Exercise brief: Can you copy out the records, word for word, from the line containing "Select the page number field" through the line containing "This screenshot has height=933, width=1901."?

Entries shown:
<<<<

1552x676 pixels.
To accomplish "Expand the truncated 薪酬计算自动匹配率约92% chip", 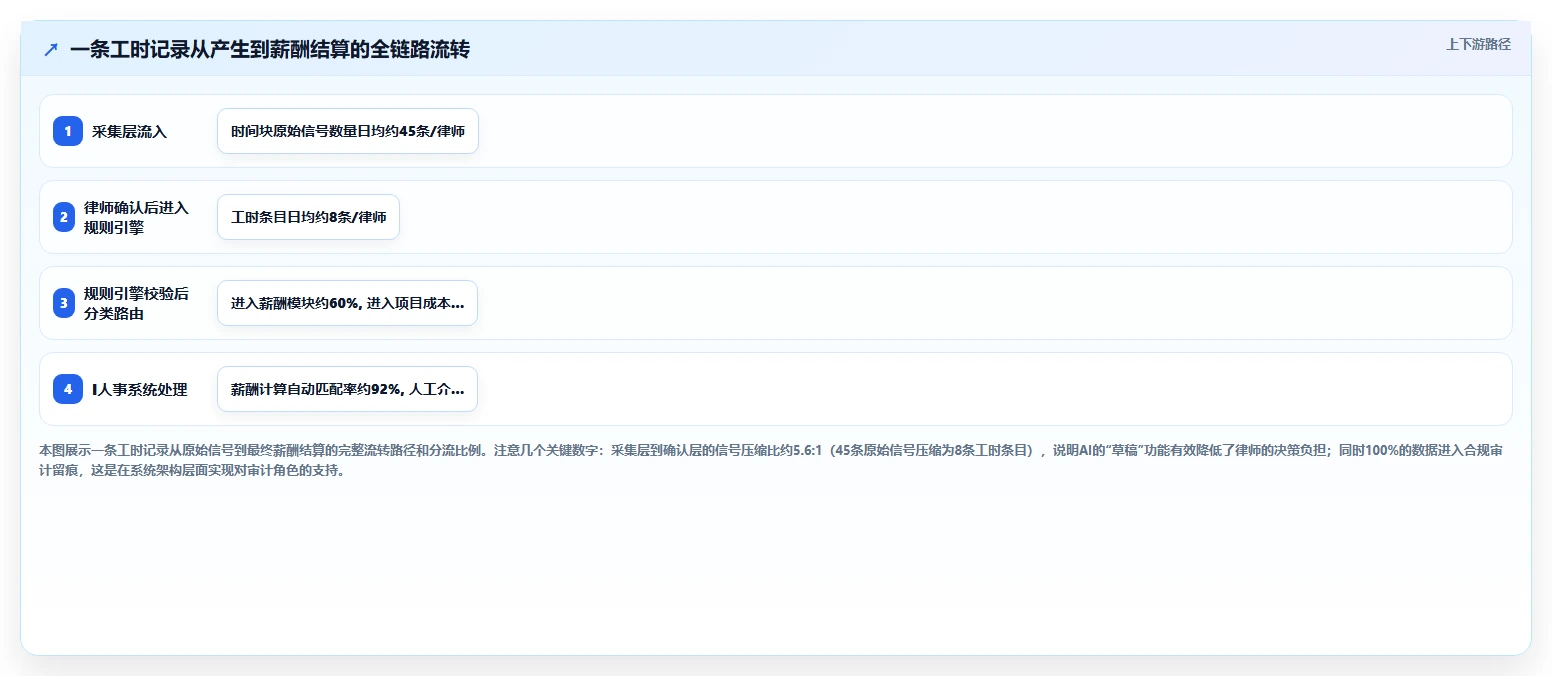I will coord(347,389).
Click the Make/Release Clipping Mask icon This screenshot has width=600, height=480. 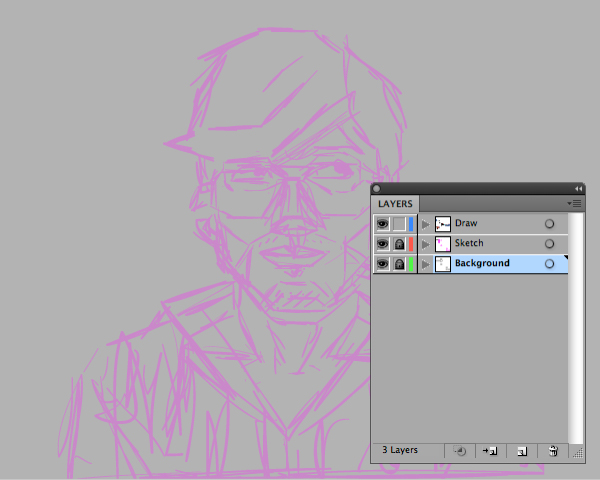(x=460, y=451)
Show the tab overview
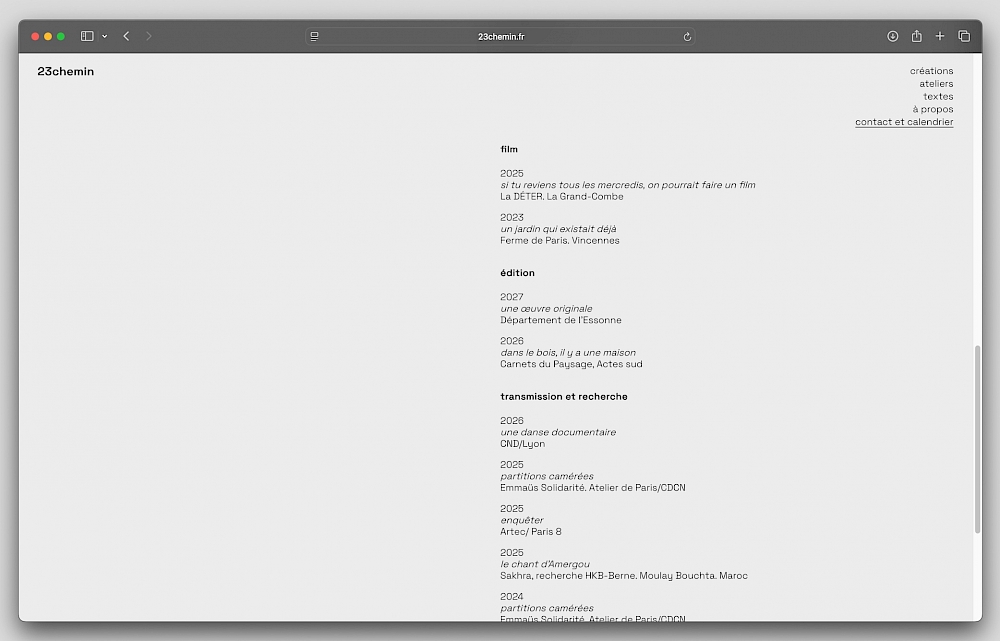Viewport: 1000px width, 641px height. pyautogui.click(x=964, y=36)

>>>>
<<<<

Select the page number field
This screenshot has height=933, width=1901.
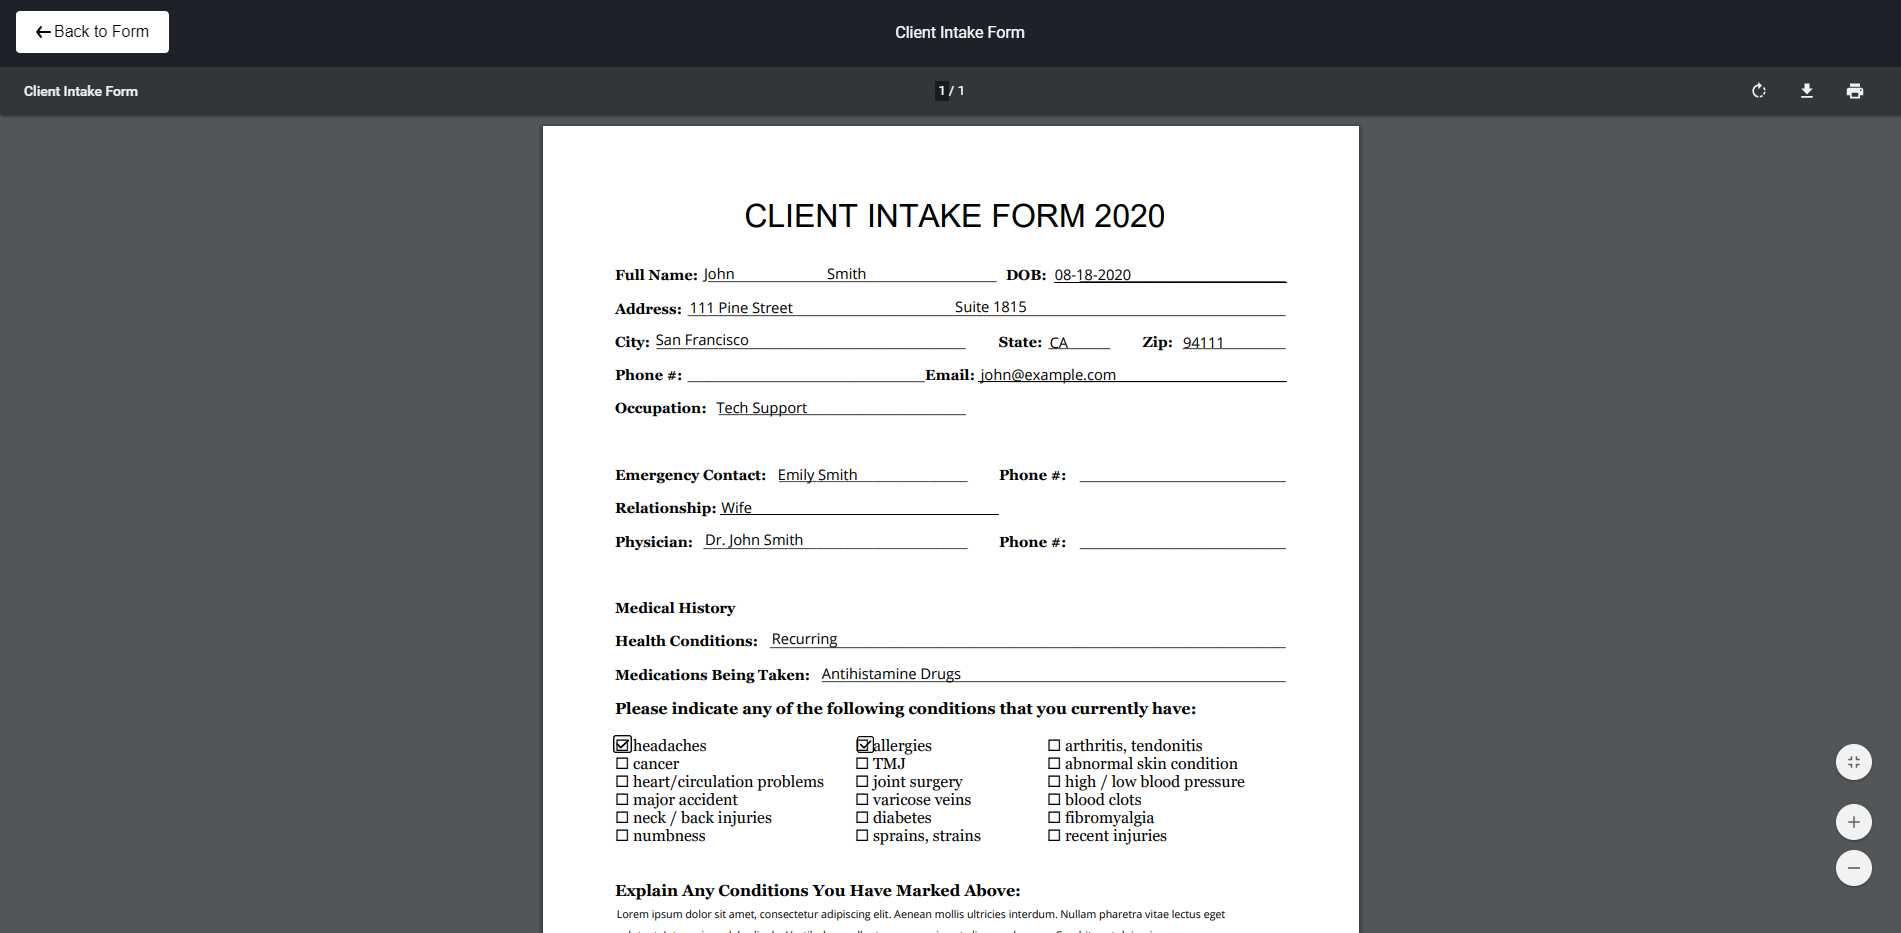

>>>>

Task result:
Select the page number field
This screenshot has height=933, width=1901.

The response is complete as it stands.